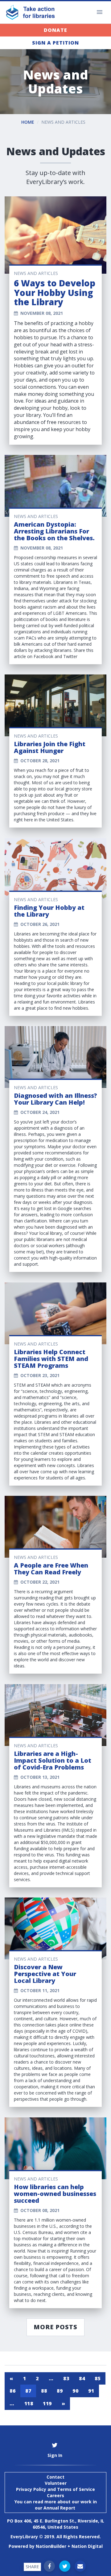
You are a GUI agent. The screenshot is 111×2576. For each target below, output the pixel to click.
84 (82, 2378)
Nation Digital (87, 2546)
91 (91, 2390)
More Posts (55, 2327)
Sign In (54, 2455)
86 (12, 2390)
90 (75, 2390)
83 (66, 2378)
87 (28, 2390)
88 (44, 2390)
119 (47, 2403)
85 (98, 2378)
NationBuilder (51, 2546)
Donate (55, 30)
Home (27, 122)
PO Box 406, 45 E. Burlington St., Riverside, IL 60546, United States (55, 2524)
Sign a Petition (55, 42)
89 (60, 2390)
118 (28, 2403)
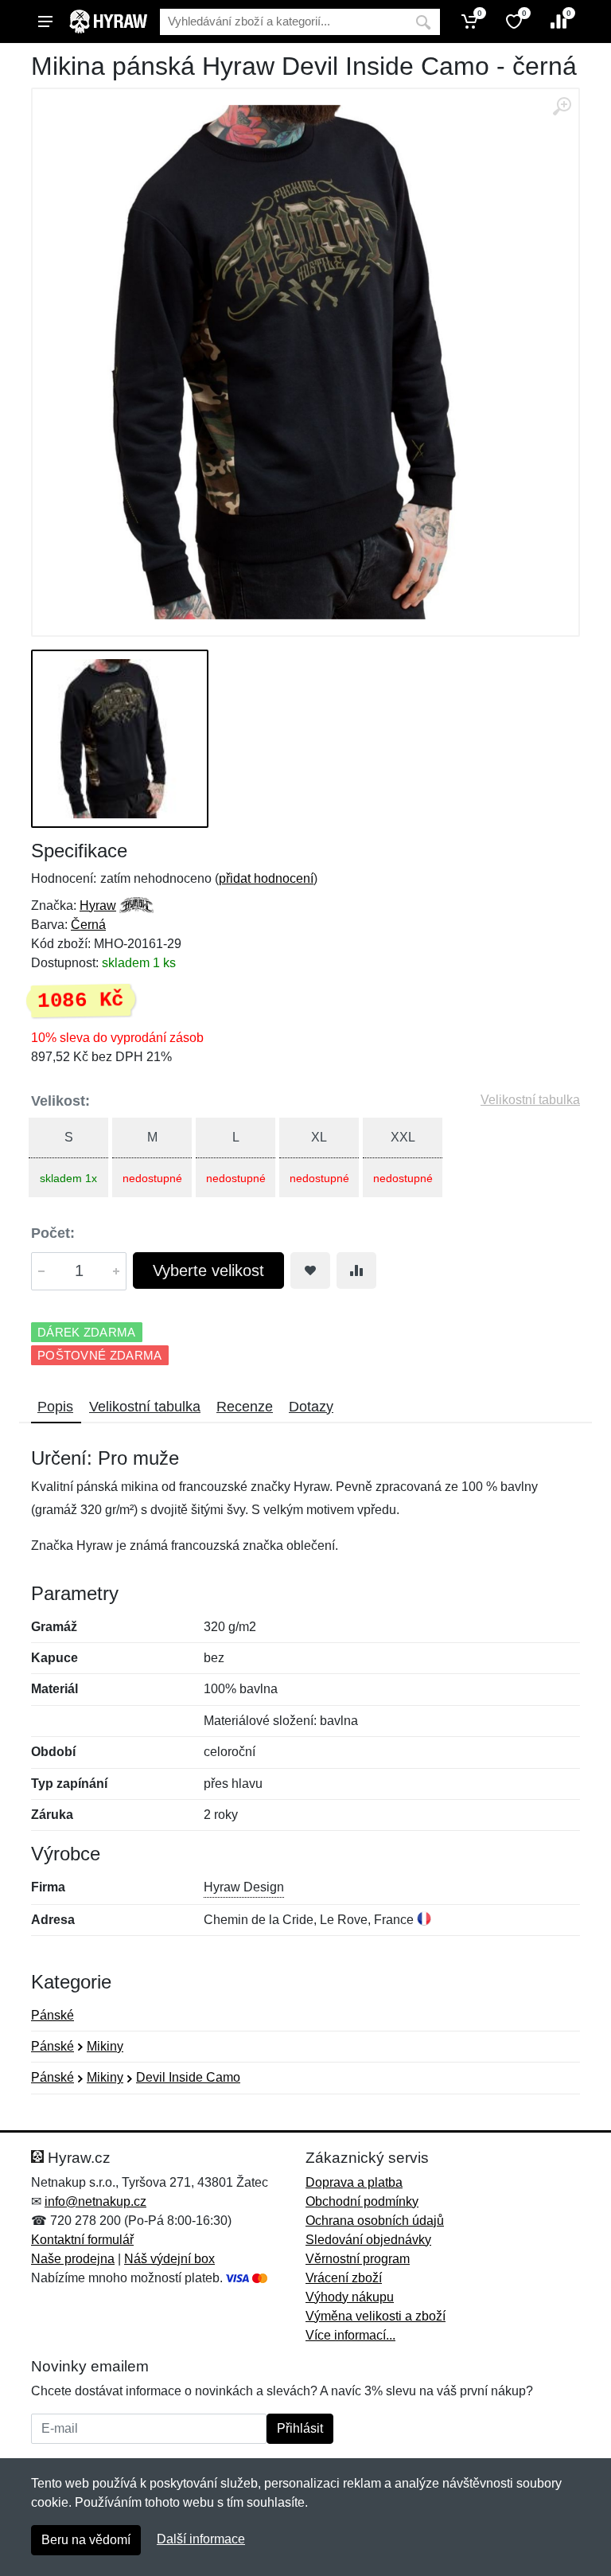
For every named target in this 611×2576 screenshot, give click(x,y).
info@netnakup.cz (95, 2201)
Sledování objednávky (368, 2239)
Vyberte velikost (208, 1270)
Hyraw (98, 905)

☆ ☆ ☆

# [What is expected]
Only the number is wanted: how many lines in the entries above include the word "target"?

# [Answer space]
2